The Realist is the Only One Concerned About What’s in the Half-Full Glass.
I don’t remember how young I was when I learned about how I should be an optimist and see the glass half-full. No one wanted to be around a negative pessimist who could only look at a glass as half-empty. In reality, neither personality ever worked for me. Half-empty? Half-full? Wait a minute… What’s in the glass? Depending on what’s in it, I might want it to be ALL-empty! My wife hates that I think like that. She’s the perpetual optimist. She actually wears a necklace with a tiny kaleidoscope so she can remember to see the beauty in every day. Really, I love her optimism, even though I don’t understand it. For my wife, it’s not about the nail. For me, it is. If you didn’t understand those last two sentences, you really need to click on this link before continuing. So you get it, right? I want to fix things. My wife wants me to listen. Forget RAD reality.
The Dr. was telling me that the glass was 100% full of reality: RAD reality.
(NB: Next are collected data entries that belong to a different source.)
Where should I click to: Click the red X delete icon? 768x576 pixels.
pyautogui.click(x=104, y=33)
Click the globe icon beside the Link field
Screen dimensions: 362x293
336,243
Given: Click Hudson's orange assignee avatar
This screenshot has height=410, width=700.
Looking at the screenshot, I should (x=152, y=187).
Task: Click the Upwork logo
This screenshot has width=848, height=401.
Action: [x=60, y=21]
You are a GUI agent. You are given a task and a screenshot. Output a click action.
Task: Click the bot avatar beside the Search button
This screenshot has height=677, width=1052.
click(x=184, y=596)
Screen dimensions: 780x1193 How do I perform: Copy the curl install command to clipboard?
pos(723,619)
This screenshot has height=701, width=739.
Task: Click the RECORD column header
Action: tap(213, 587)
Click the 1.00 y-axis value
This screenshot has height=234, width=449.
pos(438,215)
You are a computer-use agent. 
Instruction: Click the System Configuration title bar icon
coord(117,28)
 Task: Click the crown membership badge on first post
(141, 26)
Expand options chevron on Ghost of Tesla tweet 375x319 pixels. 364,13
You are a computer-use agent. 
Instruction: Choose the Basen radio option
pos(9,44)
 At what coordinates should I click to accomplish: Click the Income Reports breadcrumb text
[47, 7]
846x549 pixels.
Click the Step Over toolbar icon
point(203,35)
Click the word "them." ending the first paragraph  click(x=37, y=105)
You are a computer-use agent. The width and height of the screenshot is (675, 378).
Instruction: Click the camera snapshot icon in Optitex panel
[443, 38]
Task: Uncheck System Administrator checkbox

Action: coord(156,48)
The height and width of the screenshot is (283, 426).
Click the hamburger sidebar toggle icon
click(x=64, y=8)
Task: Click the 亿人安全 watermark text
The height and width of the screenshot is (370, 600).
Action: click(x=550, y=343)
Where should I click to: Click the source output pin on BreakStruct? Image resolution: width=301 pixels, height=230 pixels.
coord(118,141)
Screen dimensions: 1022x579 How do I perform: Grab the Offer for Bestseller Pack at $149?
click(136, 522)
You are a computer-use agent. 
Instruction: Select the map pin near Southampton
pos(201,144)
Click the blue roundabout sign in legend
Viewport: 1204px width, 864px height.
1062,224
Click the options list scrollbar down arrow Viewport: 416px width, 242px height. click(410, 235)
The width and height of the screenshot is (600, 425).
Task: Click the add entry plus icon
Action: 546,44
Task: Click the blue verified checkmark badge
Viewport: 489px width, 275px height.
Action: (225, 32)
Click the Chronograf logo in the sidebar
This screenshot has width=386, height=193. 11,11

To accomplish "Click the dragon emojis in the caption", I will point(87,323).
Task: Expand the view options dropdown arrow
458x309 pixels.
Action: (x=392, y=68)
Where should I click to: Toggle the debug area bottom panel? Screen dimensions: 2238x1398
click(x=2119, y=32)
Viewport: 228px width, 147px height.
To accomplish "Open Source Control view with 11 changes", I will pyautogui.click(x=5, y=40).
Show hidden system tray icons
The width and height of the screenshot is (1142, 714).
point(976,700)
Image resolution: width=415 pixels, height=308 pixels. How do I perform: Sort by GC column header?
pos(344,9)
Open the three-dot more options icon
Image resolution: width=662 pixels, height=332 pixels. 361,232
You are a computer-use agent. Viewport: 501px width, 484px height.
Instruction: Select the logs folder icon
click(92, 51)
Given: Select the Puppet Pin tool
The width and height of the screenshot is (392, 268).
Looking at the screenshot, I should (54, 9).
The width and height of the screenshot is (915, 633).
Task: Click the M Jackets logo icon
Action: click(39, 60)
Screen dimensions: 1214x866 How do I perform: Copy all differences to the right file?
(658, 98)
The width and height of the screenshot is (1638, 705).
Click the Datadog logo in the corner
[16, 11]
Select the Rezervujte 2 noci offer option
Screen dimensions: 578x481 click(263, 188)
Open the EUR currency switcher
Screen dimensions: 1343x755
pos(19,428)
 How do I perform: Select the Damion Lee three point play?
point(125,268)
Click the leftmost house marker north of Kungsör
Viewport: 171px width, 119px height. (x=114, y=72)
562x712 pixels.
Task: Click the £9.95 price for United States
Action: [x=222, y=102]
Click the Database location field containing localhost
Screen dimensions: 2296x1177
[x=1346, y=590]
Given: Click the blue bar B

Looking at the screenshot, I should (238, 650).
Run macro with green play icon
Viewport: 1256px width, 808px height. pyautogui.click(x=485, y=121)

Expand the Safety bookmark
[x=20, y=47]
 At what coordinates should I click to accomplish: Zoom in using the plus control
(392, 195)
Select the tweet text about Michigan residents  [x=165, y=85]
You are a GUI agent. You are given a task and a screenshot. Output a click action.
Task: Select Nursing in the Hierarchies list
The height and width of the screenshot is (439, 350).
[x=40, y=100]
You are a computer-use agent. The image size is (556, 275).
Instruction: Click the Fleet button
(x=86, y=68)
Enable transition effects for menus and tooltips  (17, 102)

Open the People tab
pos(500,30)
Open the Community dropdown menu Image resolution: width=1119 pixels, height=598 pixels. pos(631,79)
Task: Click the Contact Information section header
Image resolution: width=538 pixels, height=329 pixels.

As I began to try to “fix” my children, I read everything I could get my hands on. I was quite frustrated with some of the things that I read that were supposed to help. Common sense said that some of the popular theories were wrong. At one point, I finally found a professional whom I felt understood what I was faced with. In his book, Adopting the Hurt Child, Greg Keck said something that caught my attention. I’ll paraphrase what I took from it by saying that if I did the right things, my daughter would get better (than she was), but she might never “get better.” I had read so much about what exactly to do to fix her, and nothing had been a cure. Over the years I would learn a lot from Dr. Keck, but the reason I listened was because he wasn’t telling me the glass was half-full or half-empty. The Dr. was telling me that the glass was 100% full of reality: RAD reality.
I love the optimism. I also love that the optimism allows for RAD reality.
The personality of a realist has suited me well as we travel along our RAD journey. So has my wife’s optimism. I think they work well together because I’m not a pessimist who calls himself a realist. I like to think of myself as a “hopeful” realist. That is the reason my blog is (for the most part) upbeat. I like to look at my wife’s optimism and then try to plan a way to get to what she envisions. I realize that we might not get all the way there, but we can be happier and have more successful families if we try. In the comments from my blog last week, Rebecca Marchino mentioned how much she liked this group (the commenters on my Facebook page and blog) because unlike some other groups she had been involved with, this one had an “uplifting nature.” She continued by saying, “It’s tough… we all get that… but our kids are not 100% bad! If we can take the little things and build on them as positives…it’s amazing how much better our outlook becomes.” But Rebecca is an optimist, like my wife. I know that because this is what she said next: “Hence my ‘happy dance’ with 6 months injury-free… lol.” Now, THAT’S looking at the glass half-full! I love the optimism. I also love that the optimism allows for RAD reality.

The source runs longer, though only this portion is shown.